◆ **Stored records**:
---

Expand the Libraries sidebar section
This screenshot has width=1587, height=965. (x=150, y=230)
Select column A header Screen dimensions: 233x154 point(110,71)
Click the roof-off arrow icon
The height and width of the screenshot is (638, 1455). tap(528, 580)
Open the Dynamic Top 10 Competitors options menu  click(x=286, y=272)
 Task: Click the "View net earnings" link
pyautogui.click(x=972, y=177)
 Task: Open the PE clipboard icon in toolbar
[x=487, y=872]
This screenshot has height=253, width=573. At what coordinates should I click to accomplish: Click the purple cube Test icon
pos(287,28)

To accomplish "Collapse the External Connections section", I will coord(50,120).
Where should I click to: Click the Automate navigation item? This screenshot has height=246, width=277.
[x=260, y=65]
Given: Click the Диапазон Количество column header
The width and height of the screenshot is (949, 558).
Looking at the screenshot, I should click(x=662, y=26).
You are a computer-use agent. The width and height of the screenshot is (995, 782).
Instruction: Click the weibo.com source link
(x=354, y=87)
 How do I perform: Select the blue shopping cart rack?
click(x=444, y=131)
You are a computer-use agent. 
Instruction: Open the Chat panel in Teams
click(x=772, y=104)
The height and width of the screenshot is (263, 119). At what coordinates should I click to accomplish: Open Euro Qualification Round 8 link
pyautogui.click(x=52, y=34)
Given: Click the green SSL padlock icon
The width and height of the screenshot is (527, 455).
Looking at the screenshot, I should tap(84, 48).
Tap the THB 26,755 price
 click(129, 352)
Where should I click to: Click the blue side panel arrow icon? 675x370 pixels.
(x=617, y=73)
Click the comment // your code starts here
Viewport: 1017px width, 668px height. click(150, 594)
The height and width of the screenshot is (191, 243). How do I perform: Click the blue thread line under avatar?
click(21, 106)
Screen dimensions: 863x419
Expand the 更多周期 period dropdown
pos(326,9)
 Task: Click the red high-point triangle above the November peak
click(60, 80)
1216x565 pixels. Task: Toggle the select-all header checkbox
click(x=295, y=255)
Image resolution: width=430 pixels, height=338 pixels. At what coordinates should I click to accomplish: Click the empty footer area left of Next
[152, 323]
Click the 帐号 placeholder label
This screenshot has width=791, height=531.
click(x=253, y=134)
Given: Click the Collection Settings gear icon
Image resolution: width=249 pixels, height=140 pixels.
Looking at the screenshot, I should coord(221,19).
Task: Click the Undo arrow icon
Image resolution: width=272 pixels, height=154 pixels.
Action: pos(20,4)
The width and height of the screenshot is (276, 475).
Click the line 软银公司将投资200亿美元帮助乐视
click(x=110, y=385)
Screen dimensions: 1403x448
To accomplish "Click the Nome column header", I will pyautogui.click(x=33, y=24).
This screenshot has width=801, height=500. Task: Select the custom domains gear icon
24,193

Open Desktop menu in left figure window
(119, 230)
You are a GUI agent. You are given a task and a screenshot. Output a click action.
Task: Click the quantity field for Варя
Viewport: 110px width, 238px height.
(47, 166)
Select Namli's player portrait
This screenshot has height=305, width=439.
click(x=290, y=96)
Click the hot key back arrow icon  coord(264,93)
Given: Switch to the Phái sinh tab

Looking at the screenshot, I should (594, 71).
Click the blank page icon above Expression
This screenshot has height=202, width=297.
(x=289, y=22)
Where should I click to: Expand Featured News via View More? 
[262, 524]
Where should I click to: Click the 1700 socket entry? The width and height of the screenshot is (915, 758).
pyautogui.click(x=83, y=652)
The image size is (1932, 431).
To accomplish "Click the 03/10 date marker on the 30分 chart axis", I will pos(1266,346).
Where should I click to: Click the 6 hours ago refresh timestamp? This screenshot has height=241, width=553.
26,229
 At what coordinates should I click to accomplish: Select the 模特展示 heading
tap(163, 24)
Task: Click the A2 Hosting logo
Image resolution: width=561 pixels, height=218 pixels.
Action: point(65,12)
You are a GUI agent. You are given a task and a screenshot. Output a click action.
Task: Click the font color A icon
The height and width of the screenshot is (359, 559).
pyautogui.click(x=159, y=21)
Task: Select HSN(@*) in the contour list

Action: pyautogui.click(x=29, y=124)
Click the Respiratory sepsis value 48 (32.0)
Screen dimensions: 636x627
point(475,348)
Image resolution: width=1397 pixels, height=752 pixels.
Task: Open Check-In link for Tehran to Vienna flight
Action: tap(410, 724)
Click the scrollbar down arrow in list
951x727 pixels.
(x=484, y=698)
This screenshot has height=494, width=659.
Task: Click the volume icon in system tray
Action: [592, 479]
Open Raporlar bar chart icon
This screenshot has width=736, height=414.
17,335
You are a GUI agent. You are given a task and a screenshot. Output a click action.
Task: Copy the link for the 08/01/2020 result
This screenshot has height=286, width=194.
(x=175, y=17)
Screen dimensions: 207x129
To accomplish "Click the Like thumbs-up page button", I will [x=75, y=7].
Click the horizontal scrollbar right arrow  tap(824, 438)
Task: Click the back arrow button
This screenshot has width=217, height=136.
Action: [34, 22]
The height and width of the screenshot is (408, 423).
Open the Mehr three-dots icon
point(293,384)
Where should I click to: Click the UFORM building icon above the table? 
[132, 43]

---

◆ **Your task**:
Nothing may be dropped or altered; repeat every record in full.

◆ **Response for this exercise**:
Expand the Libraries sidebar section
This screenshot has width=1587, height=965. (x=150, y=230)
Select column A header Screen dimensions: 233x154 point(110,71)
Click the roof-off arrow icon
The height and width of the screenshot is (638, 1455). tap(528, 580)
Open the Dynamic Top 10 Competitors options menu  click(x=286, y=272)
 Task: Click the "View net earnings" link
pyautogui.click(x=972, y=177)
 Task: Open the PE clipboard icon in toolbar
[x=487, y=872]
This screenshot has height=253, width=573. At what coordinates should I click to accomplish: Click the purple cube Test icon
pos(287,28)

To accomplish "Collapse the External Connections section", I will coord(50,120).
Where should I click to: Click the Automate navigation item? This screenshot has height=246, width=277.
[x=260, y=65]
Given: Click the Диапазон Количество column header
The width and height of the screenshot is (949, 558).
Looking at the screenshot, I should click(x=662, y=26).
You are a computer-use agent. The width and height of the screenshot is (995, 782).
Instruction: Click the weibo.com source link
(x=354, y=87)
 How do I perform: Select the blue shopping cart rack?
click(x=444, y=131)
You are a computer-use agent. 
Instruction: Open the Chat panel in Teams
click(x=772, y=104)
The height and width of the screenshot is (263, 119). At what coordinates should I click to accomplish: Open Euro Qualification Round 8 link
pyautogui.click(x=52, y=34)
Given: Click the green SSL padlock icon
The width and height of the screenshot is (527, 455).
Looking at the screenshot, I should tap(84, 48).
Tap the THB 26,755 price
 click(129, 352)
Where should I click to: Click the blue side panel arrow icon? 675x370 pixels.
(x=617, y=73)
Click the comment // your code starts here
Viewport: 1017px width, 668px height. click(150, 594)
The height and width of the screenshot is (191, 243). How do I perform: Click the blue thread line under avatar?
click(21, 106)
Screen dimensions: 863x419
Expand the 更多周期 period dropdown
pos(326,9)
 Task: Click the red high-point triangle above the November peak
click(60, 80)
1216x565 pixels. Task: Toggle the select-all header checkbox
click(x=295, y=255)
Image resolution: width=430 pixels, height=338 pixels. At what coordinates should I click to accomplish: Click the empty footer area left of Next
[152, 323]
Click the 帐号 placeholder label
This screenshot has width=791, height=531.
click(x=253, y=134)
Given: Click the Collection Settings gear icon
Image resolution: width=249 pixels, height=140 pixels.
Looking at the screenshot, I should coord(221,19).
Task: Click the Undo arrow icon
Image resolution: width=272 pixels, height=154 pixels.
Action: pos(20,4)
The width and height of the screenshot is (276, 475).
Click the line 软银公司将投资200亿美元帮助乐视
click(x=110, y=385)
Screen dimensions: 1403x448
To accomplish "Click the Nome column header", I will pyautogui.click(x=33, y=24).
This screenshot has width=801, height=500. Task: Select the custom domains gear icon
24,193

Open Desktop menu in left figure window
(119, 230)
You are a GUI agent. You are given a task and a screenshot. Output a click action.
Task: Click the quantity field for Варя
Viewport: 110px width, 238px height.
(47, 166)
Select Namli's player portrait
This screenshot has height=305, width=439.
click(x=290, y=96)
Click the hot key back arrow icon  coord(264,93)
Given: Switch to the Phái sinh tab

Looking at the screenshot, I should (594, 71).
Click the blank page icon above Expression
This screenshot has height=202, width=297.
(x=289, y=22)
Where should I click to: Expand Featured News via View More? 
[262, 524]
Where should I click to: Click the 1700 socket entry? The width and height of the screenshot is (915, 758).
pyautogui.click(x=83, y=652)
The image size is (1932, 431).
To accomplish "Click the 03/10 date marker on the 30分 chart axis", I will pos(1266,346).
Where should I click to: Click the 6 hours ago refresh timestamp? This screenshot has height=241, width=553.
26,229
 At what coordinates should I click to accomplish: Select the 模特展示 heading
tap(163, 24)
Task: Click the A2 Hosting logo
Image resolution: width=561 pixels, height=218 pixels.
Action: point(65,12)
You are a GUI agent. You are given a task and a screenshot. Output a click action.
Task: Click the font color A icon
The height and width of the screenshot is (359, 559).
pyautogui.click(x=159, y=21)
Task: Select HSN(@*) in the contour list

Action: pyautogui.click(x=29, y=124)
Click the Respiratory sepsis value 48 (32.0)
Screen dimensions: 636x627
point(475,348)
Image resolution: width=1397 pixels, height=752 pixels.
Task: Open Check-In link for Tehran to Vienna flight
Action: tap(410, 724)
Click the scrollbar down arrow in list
951x727 pixels.
(x=484, y=698)
This screenshot has height=494, width=659.
Task: Click the volume icon in system tray
Action: [592, 479]
Open Raporlar bar chart icon
This screenshot has width=736, height=414.
17,335
You are a GUI agent. You are given a task and a screenshot. Output a click action.
Task: Copy the link for the 08/01/2020 result
This screenshot has height=286, width=194.
(x=175, y=17)
Screen dimensions: 207x129
To accomplish "Click the Like thumbs-up page button", I will [x=75, y=7].
Click the horizontal scrollbar right arrow  tap(824, 438)
Task: Click the back arrow button
This screenshot has width=217, height=136.
Action: [34, 22]
The height and width of the screenshot is (408, 423).
Open the Mehr three-dots icon
point(293,384)
Where should I click to: Click the UFORM building icon above the table? 
[132, 43]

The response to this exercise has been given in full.